Johnson and Glauber write in this excerpt: "The Forgotten First is the largely untold story of integration in pro football, a painful chapter in the country's most popular spectator sport. It is the story of the first group of players to break the color barrier, the people who helped them get there - and the people who tried to block them.

A year before Jackie Robinson became the first African-American to play in the major leagues, Washington, Strode, Motley, and Willis helped pave the way for the players to come after. While Robinson's transformative story is an iconic piece of sports history and American culture, the first year of integration in pro football is mostly overlooked and doesn't carry nearly the same impact as Robinson's journey.

Each year on April 15, every Major League Baseball player celebrates Jackie Robinson Day by wearing his No. 42 jersey to commemorate the day he played his first game for the Brooklyn Dodgers at Ebbets Field in 1947. It was the first time a Black man had played in the big leagues in more than fifty years.

Even the most casual sports fan knows it was Robinson who broke baseball's color barrier.

Yet chances are even the most diehard football fan can't tell you the first African-American to be signed by an NFL team. It was Kenny Washington with the Los Angeles Rams on March 21, 1946, followed by his teammate Woody Strode a few weeks after that. Bill Willis was invited by Brown for a tryout with the Browns that summer, and he and Marion Motley soon made their own history by integrating the AAFC.

Washington, who played alongside Robinson in football and baseball at UCLA, made history against the wishes of the league owners, and only after public pressure was brought to bear on then-Rams owner Dan Reeves when he moved the team from Cleveland to Los Angeles.

The impact of Paul Brown's actions on integrating pro football was much more closely aligned with that of Dodgers general manager Branch Rickey in Major League Baseball in terms of intentionally bringing Willis and Motley to the Browns. It was Rickey who made the bold decision to sign Robinson to a minor league contract in 1945 that led to his Major League career two years later, even though Rickey knew there would be harsh blowbackk from fans and opposing players, and even some of Robinson's teammates. Rickey felt the combination of Robinson's talent and character would live up to the moment, as he once told Robinson he wanted a man who 'had guts enough not to fight back.'

Brown, however, was reluctant to attach the kind of racial significance that Rickey acknowledged. Even so, Willis and Motley knew the sacrifice made by their coach and the ramifications it carried, and they were grateful he would stand up for them and give them a chance. Motley and Willis would go on to produce Hall of Fame careers along with Brown, one of the most innovative coaches in sports history, who has a place in Canton alongside two of his greatest players.

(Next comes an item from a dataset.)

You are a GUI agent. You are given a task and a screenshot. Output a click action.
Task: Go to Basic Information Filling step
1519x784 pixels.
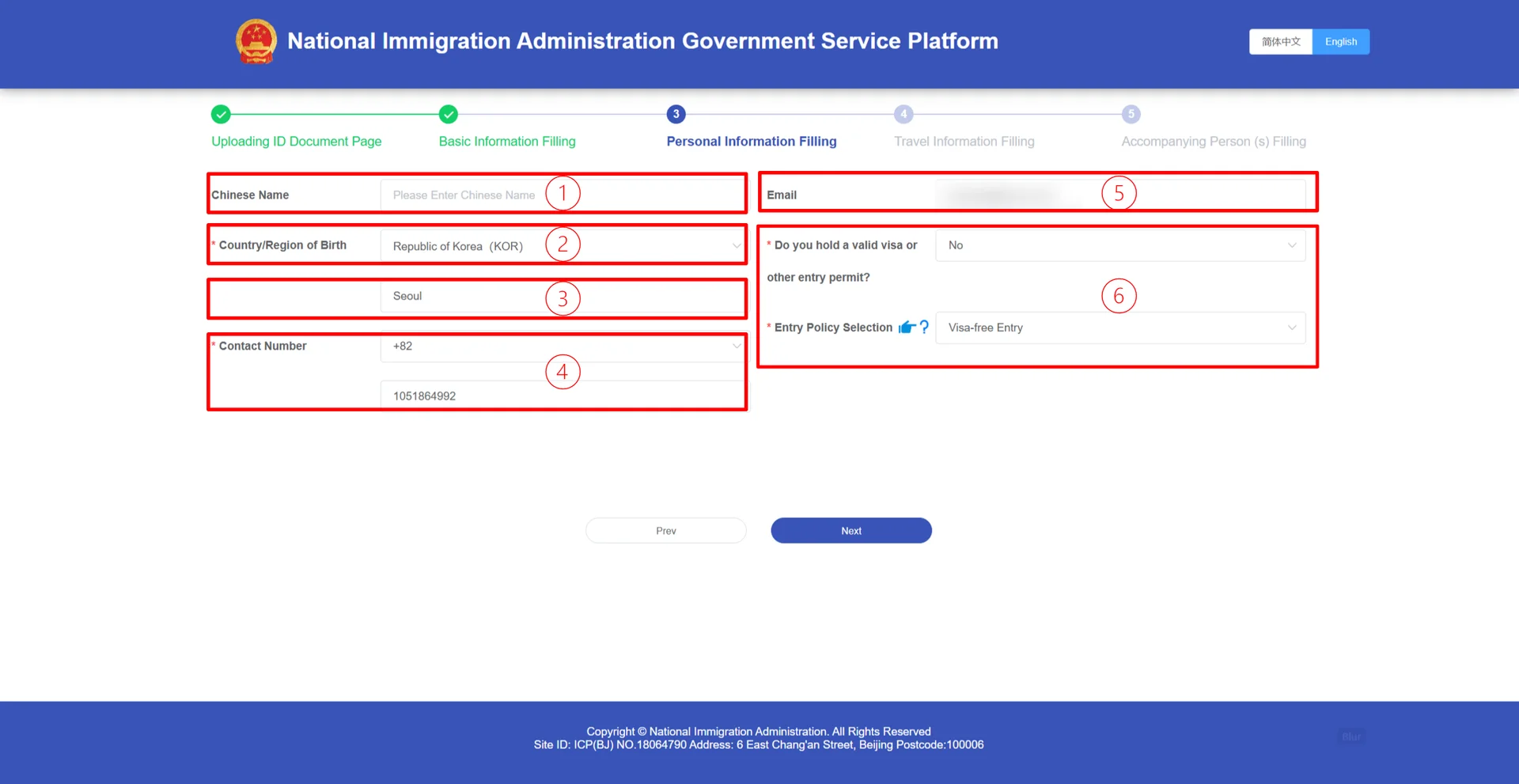click(507, 142)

'This story needs to be told over and over and over, so our young people see how all of this led them to where they are now,' said former Brown Pro Bowl guard John Wooten, the longtime executive director of the Fritz Pollard Alliance, an organization dedicated to promoting coaching and executive diversity in the NFL. 'That's the history. That history is not told enough in my opinion.'

Wooten is right. Not enough people know the story of these men, and I - Keyshawn - speak from experience.

I grew up in the same city as Kenny Washington and Woody Strode, played high school football twelve miles from Lincoln High School, where Washington was a legend. I played my USC home games at the Los Angeles Memorial Coliseum, walked off the same field one last time, just like Washington did to those roars of more than 103,000 people on that December afternoon in 1939.

But I'd never heard of Washington or Strode, never realized what Motley and Willis had to go through to blaze the trail for the players, like me and so many others, who came after them. 

Yes, the story of these men - the forgotten first of the NFL - really does need to be told. They need to be remembered for who they were, for what they did, and for what they meant."